Pensate ancora che 5 stelle siano garanzia di massimo lusso? Suvvia, non poniate limiti alla provvidenza, e nemmeno alle stelle. Il mondo infatti va avanti e ormai, che lo sappiate o no, se volete davvero ottenere il massimo dello sfarzo (e il minimo del risparmio) dovrete puntare, bypassando il numero 6, direttamente su un albergo a 7 stelle, anche se il riconoscimento di questa “fascia di confort” non è ancora stata ufficialmente recepita dagli organismi che si occupano del rating.
Sono pochissimi gli alberghi a fregiarsi di queste due stelle extra e di solito hanno le loro buone ragioni per gonfiare la “costellazione” del lusso: location strepitose, strutture incredibili, maggiordomi personali, macchine di lusso disponibili 24/24 e ogni tipo di optional. Manco a dirlo, la maggiorparte di questi paradisi alberghieri si concentra tra il Golfo Persico e Pechino, dove lo sfarzo abbonda, ma noi italiani possiamo affrontare l’argomento con una punta d’orgoglio: l’unico 7 stelle in Europa si trova a Milano.
Il Town House di Milano, nella ottocentesca Galleria Vittorio Emanuele II, offre ogni tipo di optional, dalla macchina per il caffé ai videogame, alla Bentley con autista. Potreste spendere fino a 9mila dollari per una notte in una della 202 suite del Burj al-Arab di Dubai, negli Emirati Arabi, dai 170 ai quasi 800 metri quadrati di puro lusso in un edificio costruito nel 1999 con una forma tale da non proiettare mai la sua ombra la spiaggia.
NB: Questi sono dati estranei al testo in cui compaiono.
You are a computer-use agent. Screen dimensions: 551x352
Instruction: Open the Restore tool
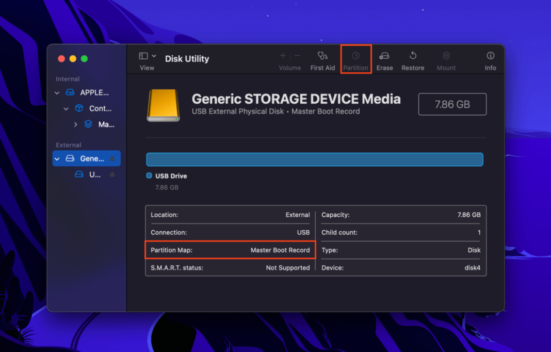413,59
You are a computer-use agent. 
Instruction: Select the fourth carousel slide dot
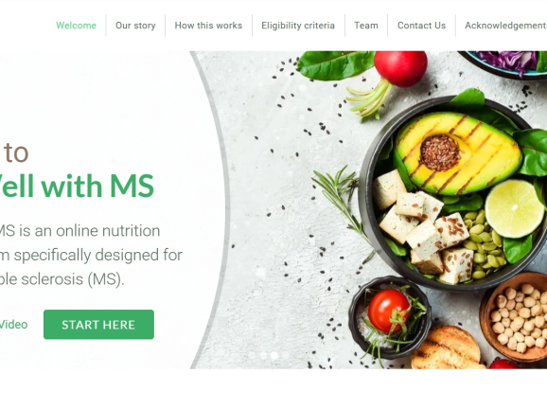click(286, 355)
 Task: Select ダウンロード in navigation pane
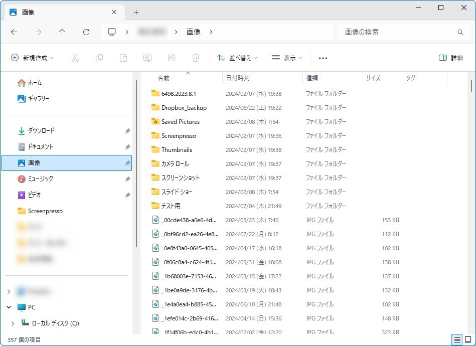point(41,131)
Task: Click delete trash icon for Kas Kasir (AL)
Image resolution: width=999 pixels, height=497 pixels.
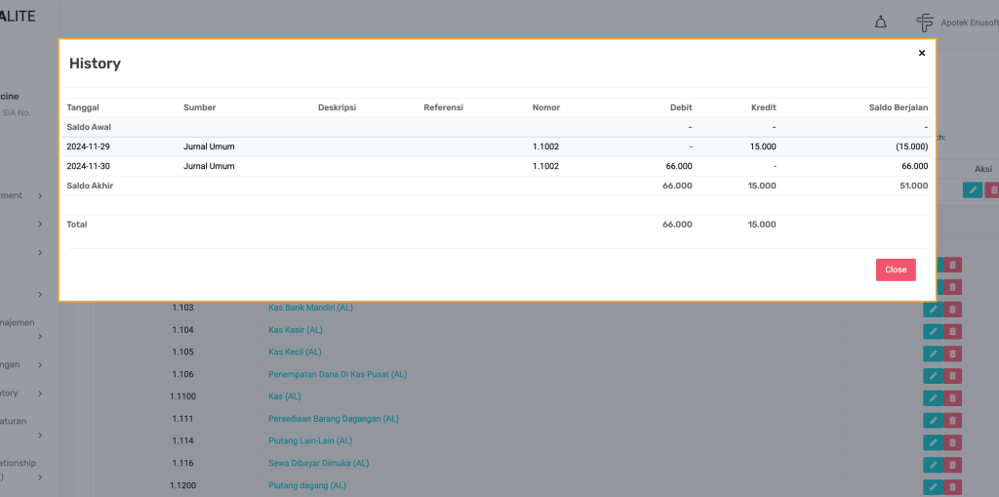Action: pyautogui.click(x=952, y=331)
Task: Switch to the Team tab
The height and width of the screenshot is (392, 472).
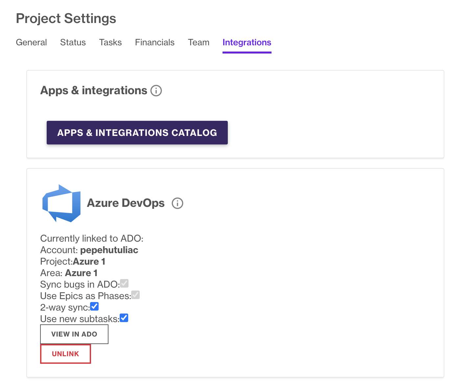Action: 199,42
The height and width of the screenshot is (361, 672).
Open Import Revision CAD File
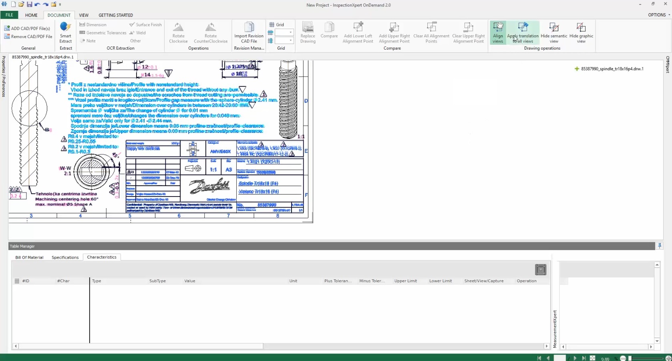249,32
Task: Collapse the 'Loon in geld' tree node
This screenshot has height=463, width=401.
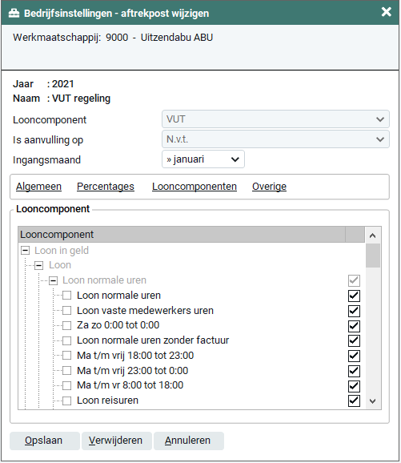Action: point(26,251)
Ad Abu Dhabi invece c’è l’Emirates Palace, nominato miglior hotel del mondo in Medio Oriente nel 2007, nella stessa città è in costruizione il complesso Tameer Towers, tra grattacieli, ville sospesi e piscine e giardini pensili personali. Il pezzo forte del panorama ricettivo del Celeste Impero invece è il Pangu Hotel di Pechino, edificato per accogliere i più ricchi ospiti stranieri in occasione delle Olimpiadi, mentre in Pakistan punta al settimo cielo il futuristico Centaurus Complex di Islamabad. Anche l’Iran potrebbe presto entrare ai piani più alti dello sfarzo mondiale con Flower of The East, un incredibile complesso a forma di fiore in costruzione a Kish Island.